Cacho y la dramaturgia
Sabatino Cacho Palma se dedica desde hace 40 años a la dramaturgia. Su última obra, El camino de la fuente, fue estrenada bajo la dirección e interpretación de Pablo Razuk, en Madrid el 12/10/2019. Obra que al decir del autor, “está sufriendo de cuarentenas y pandemias, y que no ve la hora de resucitar ante el público”.
Entre sus mas de treinta montajes realizados se destacan: “¿Cómo te explico?” (1980), “Despertar adoleciendo”(1983), “Encuentro con el oasis” (1987), “Canto, homenaje al grito de Alcorta” (1988, obra escrita y dirigida junto a Reynaldo Sietecase, editada por la Federacion Agraria Argentina).
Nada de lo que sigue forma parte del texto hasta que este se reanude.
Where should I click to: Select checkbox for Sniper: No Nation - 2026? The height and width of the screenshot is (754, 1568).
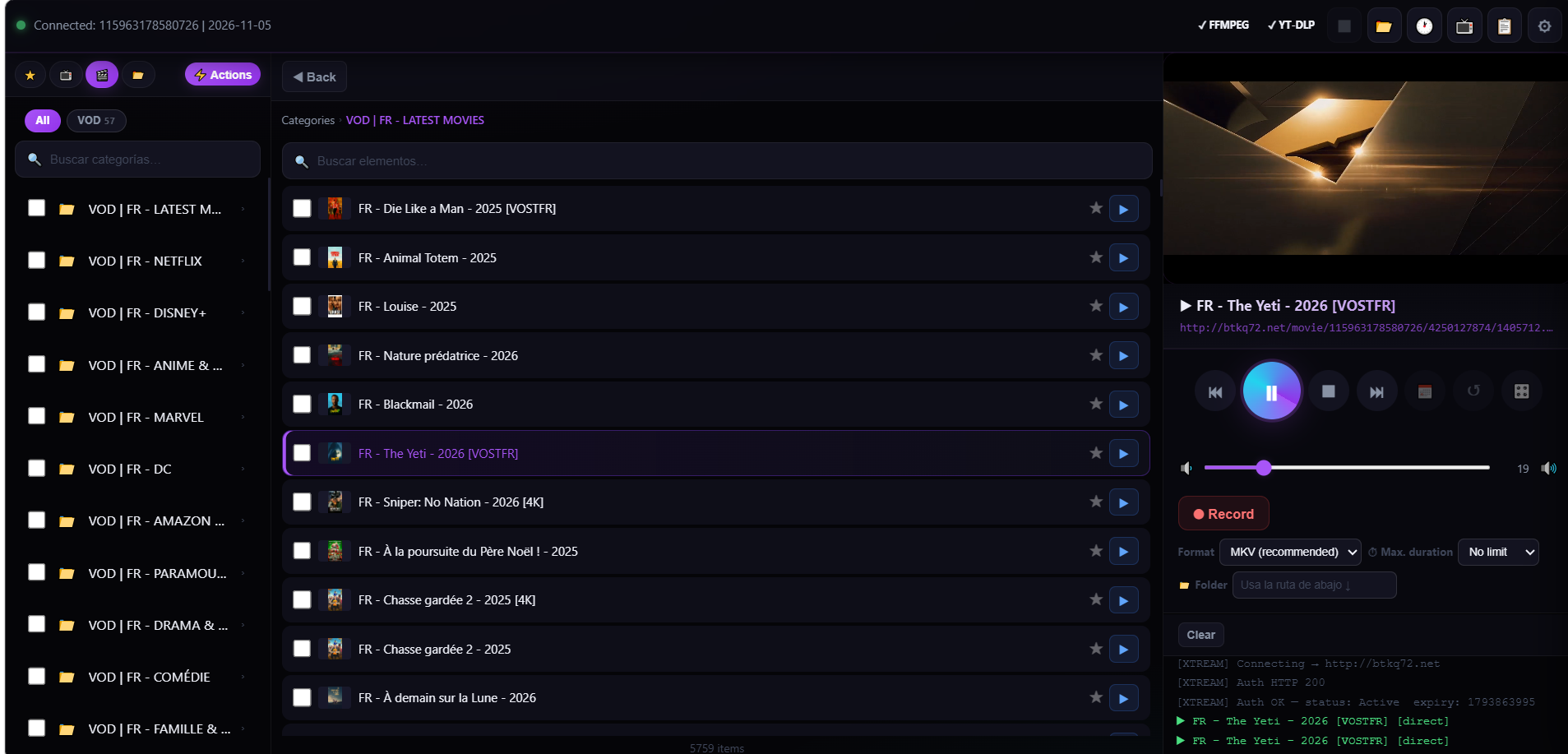(303, 502)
Sobre Sabatino Cacho Palma
Autor, director, actor y pedagogo teatral, médico psiquiatra y psicoanalista. Nació el 18 de octubre de 1957 en la ciudad de Rosario. Docente titular en el Instituto Escuela Nacional de Teatro y Títeres de Rosario (nivel terciario) en las cátedras de Actuación en tercer año de la carrera de actor y metodología de actuación en segundo y tercer año de la carrera de pedagogo teatral. Inició su experiencia teatral en los talleres de Arteón-1978. Fue fundador de la Agrupación Discepolín (1981- 1987), alternando en las funciones de director, docente y actor. Fundador y director del grupo Rayuela (1988-1995). Como autor ha generado y propulsado hechos trascendentes en la dramaturgia de la creación colectiva, realizando una riquísima experiencia en la autogestión creativa, en la metodología de la búsqueda temática y de nuevos lenguajes escénicos. Fue presidente de la Escuela Freudiana de Rosario. Actual socio fundador de Haeresis. Autor de los siguientes libros, editados en Rosario y distribuidos por todo el territorio nacional y en parte de Latinoamérica: "Señas en la Hoguera" (1996), “Apuntes para lunáticos. Poeta, el pintor, el niño y el actor en el desafío de la puesta en escena”(1998), “Tablas, potrero y diván en el hecho teatral” (2007).